▶ **Data shown**:
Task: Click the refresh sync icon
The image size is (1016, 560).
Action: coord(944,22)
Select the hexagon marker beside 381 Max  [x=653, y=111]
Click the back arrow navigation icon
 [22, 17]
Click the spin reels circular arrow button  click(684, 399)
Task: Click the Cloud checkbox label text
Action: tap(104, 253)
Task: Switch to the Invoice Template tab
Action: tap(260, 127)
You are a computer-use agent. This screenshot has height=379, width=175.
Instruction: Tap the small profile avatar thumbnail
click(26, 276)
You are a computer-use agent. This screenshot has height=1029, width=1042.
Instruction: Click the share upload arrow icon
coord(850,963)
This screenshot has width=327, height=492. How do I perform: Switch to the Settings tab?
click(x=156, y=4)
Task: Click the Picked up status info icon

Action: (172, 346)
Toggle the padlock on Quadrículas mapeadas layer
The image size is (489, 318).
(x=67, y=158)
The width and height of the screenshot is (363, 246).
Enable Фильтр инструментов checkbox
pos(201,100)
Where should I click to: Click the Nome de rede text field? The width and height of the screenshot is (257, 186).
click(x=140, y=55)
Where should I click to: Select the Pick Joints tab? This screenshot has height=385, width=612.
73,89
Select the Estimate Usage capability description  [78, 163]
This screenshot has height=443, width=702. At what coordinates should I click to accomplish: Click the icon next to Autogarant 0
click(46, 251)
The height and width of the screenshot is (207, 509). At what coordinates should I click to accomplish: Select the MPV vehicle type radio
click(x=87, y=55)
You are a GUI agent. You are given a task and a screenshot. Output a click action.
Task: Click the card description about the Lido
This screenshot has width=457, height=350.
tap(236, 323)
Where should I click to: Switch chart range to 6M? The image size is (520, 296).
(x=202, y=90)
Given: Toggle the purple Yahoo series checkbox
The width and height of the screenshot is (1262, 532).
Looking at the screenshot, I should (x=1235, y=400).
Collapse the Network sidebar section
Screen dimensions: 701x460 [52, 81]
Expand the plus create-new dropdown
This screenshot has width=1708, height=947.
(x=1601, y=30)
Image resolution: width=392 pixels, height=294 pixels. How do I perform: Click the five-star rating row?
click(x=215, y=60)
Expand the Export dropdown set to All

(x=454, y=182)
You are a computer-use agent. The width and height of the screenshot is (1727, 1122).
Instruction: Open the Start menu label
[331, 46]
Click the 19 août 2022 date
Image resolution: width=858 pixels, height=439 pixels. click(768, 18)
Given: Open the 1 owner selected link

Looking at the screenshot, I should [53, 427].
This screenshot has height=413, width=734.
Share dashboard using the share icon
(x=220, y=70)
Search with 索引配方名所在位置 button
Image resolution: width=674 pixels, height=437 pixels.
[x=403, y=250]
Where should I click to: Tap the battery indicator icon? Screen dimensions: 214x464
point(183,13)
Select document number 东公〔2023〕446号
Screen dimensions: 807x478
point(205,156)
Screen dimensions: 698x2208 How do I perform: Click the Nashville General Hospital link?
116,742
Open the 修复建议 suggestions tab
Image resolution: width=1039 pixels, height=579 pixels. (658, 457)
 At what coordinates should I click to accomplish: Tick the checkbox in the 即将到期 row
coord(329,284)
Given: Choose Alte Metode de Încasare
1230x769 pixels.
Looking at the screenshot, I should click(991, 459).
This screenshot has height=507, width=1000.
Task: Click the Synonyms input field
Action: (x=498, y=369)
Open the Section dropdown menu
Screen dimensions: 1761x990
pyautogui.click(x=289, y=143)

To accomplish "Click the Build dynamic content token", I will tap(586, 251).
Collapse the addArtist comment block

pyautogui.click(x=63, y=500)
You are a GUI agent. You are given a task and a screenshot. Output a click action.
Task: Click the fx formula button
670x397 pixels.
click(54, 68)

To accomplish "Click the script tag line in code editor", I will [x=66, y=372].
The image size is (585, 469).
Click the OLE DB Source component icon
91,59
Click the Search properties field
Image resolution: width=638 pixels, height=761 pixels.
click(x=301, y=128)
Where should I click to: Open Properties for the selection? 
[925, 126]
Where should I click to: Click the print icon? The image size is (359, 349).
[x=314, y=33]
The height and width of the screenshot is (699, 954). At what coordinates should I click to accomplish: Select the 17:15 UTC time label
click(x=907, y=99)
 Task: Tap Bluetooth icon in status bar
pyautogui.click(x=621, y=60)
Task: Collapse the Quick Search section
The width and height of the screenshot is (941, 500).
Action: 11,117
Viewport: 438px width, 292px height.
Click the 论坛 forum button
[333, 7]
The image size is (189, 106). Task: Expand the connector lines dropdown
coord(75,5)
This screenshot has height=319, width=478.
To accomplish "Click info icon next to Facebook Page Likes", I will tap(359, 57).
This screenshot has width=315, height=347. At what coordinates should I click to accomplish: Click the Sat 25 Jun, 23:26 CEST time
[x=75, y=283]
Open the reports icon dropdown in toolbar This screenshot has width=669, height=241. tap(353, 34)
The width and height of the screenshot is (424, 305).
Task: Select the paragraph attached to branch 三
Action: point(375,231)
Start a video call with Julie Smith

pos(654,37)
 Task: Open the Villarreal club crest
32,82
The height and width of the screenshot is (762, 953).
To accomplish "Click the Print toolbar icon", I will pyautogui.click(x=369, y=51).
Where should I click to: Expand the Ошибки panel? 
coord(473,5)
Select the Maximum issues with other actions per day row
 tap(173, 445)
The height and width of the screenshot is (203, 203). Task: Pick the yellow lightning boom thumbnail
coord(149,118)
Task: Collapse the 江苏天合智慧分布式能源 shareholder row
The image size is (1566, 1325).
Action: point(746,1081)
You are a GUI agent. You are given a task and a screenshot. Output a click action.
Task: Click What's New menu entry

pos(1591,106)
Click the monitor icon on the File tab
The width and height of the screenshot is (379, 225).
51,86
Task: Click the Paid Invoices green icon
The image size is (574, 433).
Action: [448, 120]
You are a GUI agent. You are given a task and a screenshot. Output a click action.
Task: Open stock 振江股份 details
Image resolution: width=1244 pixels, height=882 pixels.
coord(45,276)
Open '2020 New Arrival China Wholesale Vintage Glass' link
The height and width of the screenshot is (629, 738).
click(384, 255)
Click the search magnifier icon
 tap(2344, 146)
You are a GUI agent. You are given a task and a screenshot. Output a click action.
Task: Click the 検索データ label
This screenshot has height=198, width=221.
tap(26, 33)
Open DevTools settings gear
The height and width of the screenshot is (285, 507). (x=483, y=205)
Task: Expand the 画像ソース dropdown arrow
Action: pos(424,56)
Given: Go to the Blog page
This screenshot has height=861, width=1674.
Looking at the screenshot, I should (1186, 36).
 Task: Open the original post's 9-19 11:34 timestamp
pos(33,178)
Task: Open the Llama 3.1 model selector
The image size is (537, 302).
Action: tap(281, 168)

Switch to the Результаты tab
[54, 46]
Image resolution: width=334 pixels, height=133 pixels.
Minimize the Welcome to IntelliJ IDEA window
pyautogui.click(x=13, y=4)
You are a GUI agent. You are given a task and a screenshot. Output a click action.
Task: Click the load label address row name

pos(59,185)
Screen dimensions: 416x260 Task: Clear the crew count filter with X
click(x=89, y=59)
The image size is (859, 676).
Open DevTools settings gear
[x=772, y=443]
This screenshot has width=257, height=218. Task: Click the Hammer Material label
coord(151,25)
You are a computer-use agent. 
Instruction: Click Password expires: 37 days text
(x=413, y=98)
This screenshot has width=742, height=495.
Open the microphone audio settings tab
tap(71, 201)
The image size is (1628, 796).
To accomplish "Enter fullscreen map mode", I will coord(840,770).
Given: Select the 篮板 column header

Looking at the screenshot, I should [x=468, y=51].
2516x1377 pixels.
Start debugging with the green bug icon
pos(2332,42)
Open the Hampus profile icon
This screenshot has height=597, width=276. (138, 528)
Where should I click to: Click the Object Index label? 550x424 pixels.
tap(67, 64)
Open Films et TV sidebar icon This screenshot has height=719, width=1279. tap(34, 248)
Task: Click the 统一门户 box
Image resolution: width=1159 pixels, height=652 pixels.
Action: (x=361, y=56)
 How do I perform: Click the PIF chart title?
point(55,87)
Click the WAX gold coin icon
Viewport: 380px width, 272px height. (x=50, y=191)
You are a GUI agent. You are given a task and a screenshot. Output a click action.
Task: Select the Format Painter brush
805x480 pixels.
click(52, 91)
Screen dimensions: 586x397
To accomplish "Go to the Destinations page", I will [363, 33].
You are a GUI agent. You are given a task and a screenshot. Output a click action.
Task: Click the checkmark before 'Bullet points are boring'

▶ **What you will do**:
Copy out everything from the line containing "Where should I click to: Click the Object" down to the line containing "Open Films et", requests included, and multiply every coordinate in the answers by 0.3, rounding each to a whole number with halves rounded up.

▶ **Response to the exercise**:
Where should I click to: Click the Object Index label? 550x424 pixels.
tap(20, 19)
Open Films et TV sidebar icon This screenshot has height=719, width=1279. tap(10, 74)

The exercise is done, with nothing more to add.